LIN28B Aggravates the Inflammation in Sepsis-Induced Lung Injury by Stabilizing GATA6 mRNA and Upregulating TRAF6.

Sepsis affects more than 19 million people globally each year, and approximately 50% of sepsis patients develop lung injury. Sepsis-triggered lung injury is characterized by over-activation of inflammatory response and the production of large amounts of inflammatory cytokines. However, the underlying mechanisms remain unclear. A cellular model of sepsis-induced lung injury was constructed using lipopolysaccharide (LPS)-exposed human pulmonary microvascular endothelial cells (HPMECs). Cell viability was checked with CCK-8. Apoptosis was checked utilizing flow cytometry and TUNEL staining. TNF-α, IL-1β, and IL-6 levels were measured through ELISA assay. Intermolecular interaction relationships were confirmed by chromatin immunoprecipitation (ChIP), RNA immunoprecipitation (RIP), RNA pull down, and dual luciferase reporter assays. LIN28B was increased in the LPS-induced HPMEC. LIN28B knockdown alleviated inflammation and cell injury in LPS-induced HPMEC. LIN28B was bound to GATA6 mRNA and enhanced its mRNA stability, consequently exacerbating LPS-triggered HPMEC inflammation and injury. GATA6 transcriptionally upregulated TRAF6 to promote LPS-induced HPMEC inflammation and injury.

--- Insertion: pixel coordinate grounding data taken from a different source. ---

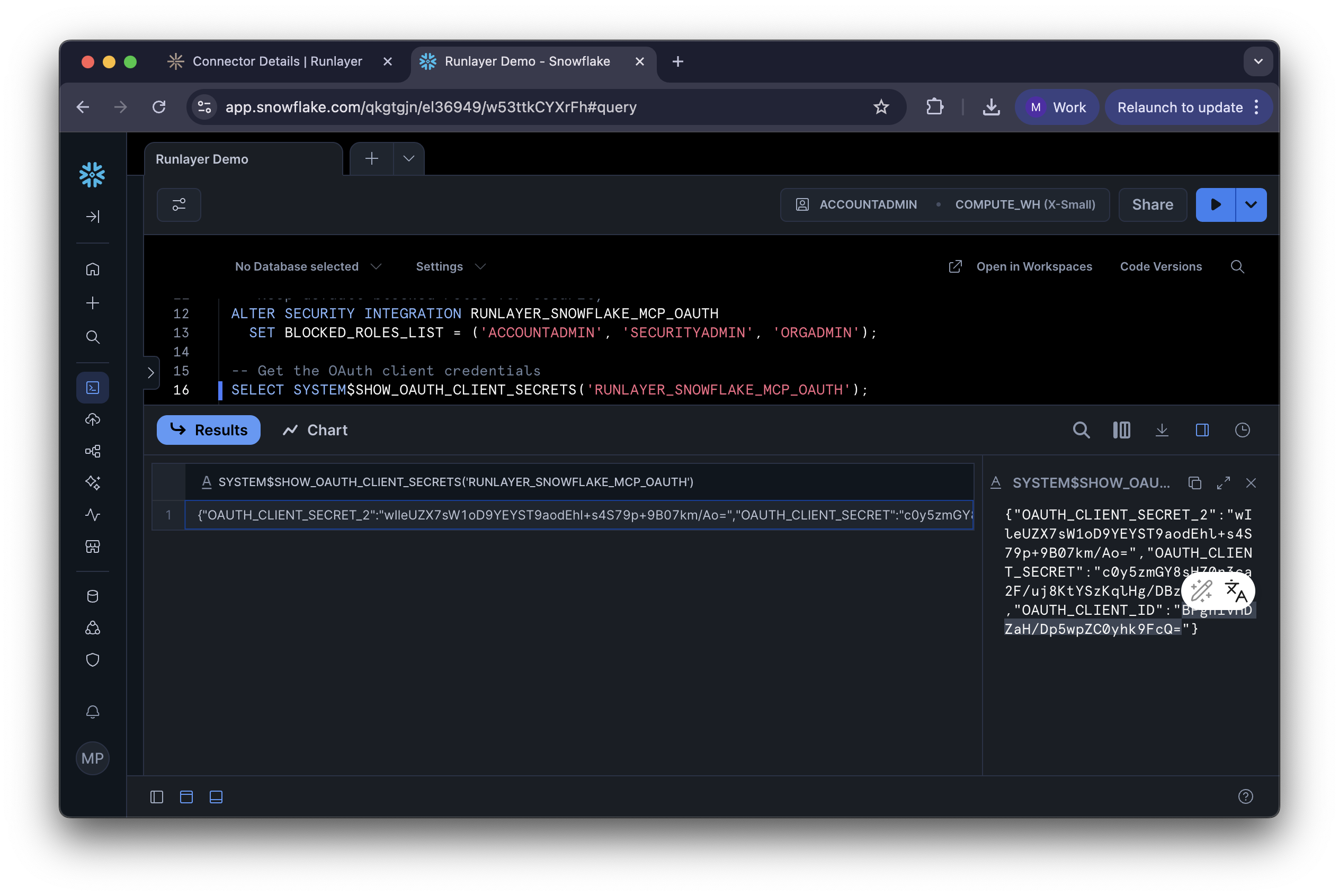This screenshot has width=1339, height=896.
Task: Click Open in Workspaces
Action: pyautogui.click(x=1033, y=266)
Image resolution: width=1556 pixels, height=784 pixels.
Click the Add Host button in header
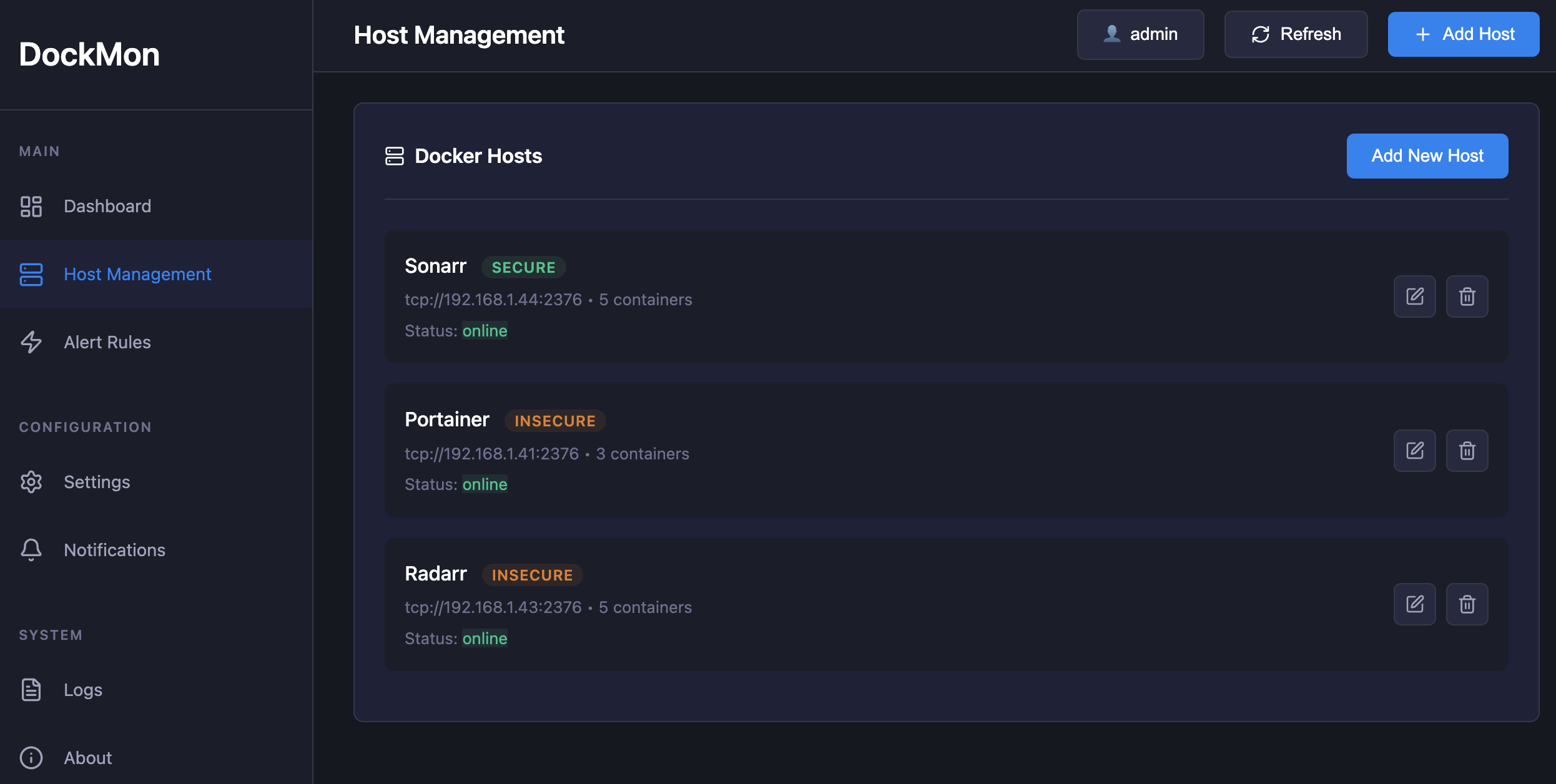(x=1463, y=34)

The manipulation of the GATA6/TRAF6 axis by LIN28B amplified inflammation and injury in HPMEC prompted by LPS. Our results revealed that LIN28B induced sepsis-triggered lung injury by stabilizing GATA6 mRNA and increasing TRAF6 expression, which might provide novel therapeutic targets for the treatment of sepsis-mediated lung injury.